Hey, info-slave! Yes, you there with the grey pallor and the carpal-tunnel twitch! Looking for a way to tap your keyboard and drink rum till dawn? Want carnival and cyberspace?

Then you need this occasionally abstruse, but essentially thrilling, monograph by two academics about internet use in Trinidad. Honestly. After reading it, you'll never make that long walk to your morning terminal with quite the same zeal - and you can show the door to those close-cropped globalisers who glory in the rootlessness of the Net, its disloyalty to any culture, its marauding mission to make everything real bow to the virtual.

Bunkum, say Miller and Slater. There's nothing "virtual" and everything actual about this wired society. Trinidadians (or, as they know themselves, Trinis) have embraced the Net because it seems like a natural expression of their national virtues - conviviality, cosmopolitanism and enterprise. "Being Trini" and "being digital" are seemingly at one.

The authors are clearly delighted at this; not least because it throws most of the conventional wisdom about the cultural effects of the Net out of the window. Remember how the Net was supposed to abolish petty nationalism and sweep us into a whirlwind of global consciousness? That particular cliché never made it to Trinidad. Every website the authors visit, whether its Trini hosts are at home or scattered to London, New York or Toronto, is encrusted with national flags, chatrooms devoted to "the ole talk" and downloads of soca and calypso. The web has become a way for Trinis to declare to the world their modernity and patriotism - as well as keeping their diaspora alive.

Once past the necessary jargonfest at the book's start, you find yourself immersed in a welter of heartening stories about the emotional powers of the Net. A Trini graduate tracks down his birth father, who left for Canada when he was a baby, by systematically e-mailing similar names. The son comes as a complete shock to his father's new wife, yet a new relationship builds across the wires. A Trini kid talks of his online chats with New York and LA hip-hop fans, and is bemused by the race violence his American pals suffer: "Here, we take a little piece of everything, and just mix it up".

The authors stress the singularity of Trinidad's history and why that might lend itself to such cyberenthusiasm. Trinidad and Tobago's independence movement was led by Eric Williams, whose Oxford doctorate was on the relationship between capitalism and slavery. Williams's model for national liberation was not the socialist vision promoted by the likes of CLR James. Rather, it called for rapid industrialisation nourished by foreign capital. The passivity induced by slavery was to be banished by a mass culture of enterprise, kick-started by a major commitment to education.

So the Net is only the latest in a wave of Trini enthusiasms about progress - the last being a consumer boom fuelled by the national oil reserves. When the recession hit, its impact was measured by the disappearance of favourite products. Trinis used to say that the best and brightest of the country were leaving so that they could get "real cornflakes" for their breakfast again.

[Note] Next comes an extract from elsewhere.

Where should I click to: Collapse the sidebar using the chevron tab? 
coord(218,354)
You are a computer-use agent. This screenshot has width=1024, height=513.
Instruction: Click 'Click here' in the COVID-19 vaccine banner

Now the agenda for Trinidad's leadership is to encourage their digerati to stay at home - or, at least, give them some good reasons to come back. The best reason that Miller and Slater cite is almost too fabulously incorrect for words: the country's staging of the 1999 Miss Universe contest. Not only was the real event a roaring success, but the website was even more triumphant, receiving nine million hits and providing lots of digital trickery without even the slightest crash. The site also gave Trinis, male and female, the opportunity to celebrate Trinidadian pulchritude online.

Apart from its occasional PC (the ideological version) pieties, this is the best piece of research on social uses of the internet that I have come across. If Bill Bryson or Peter Mayle ever get their populist hands on it, there might yet be a net-topia in the sun for all us info-slaves.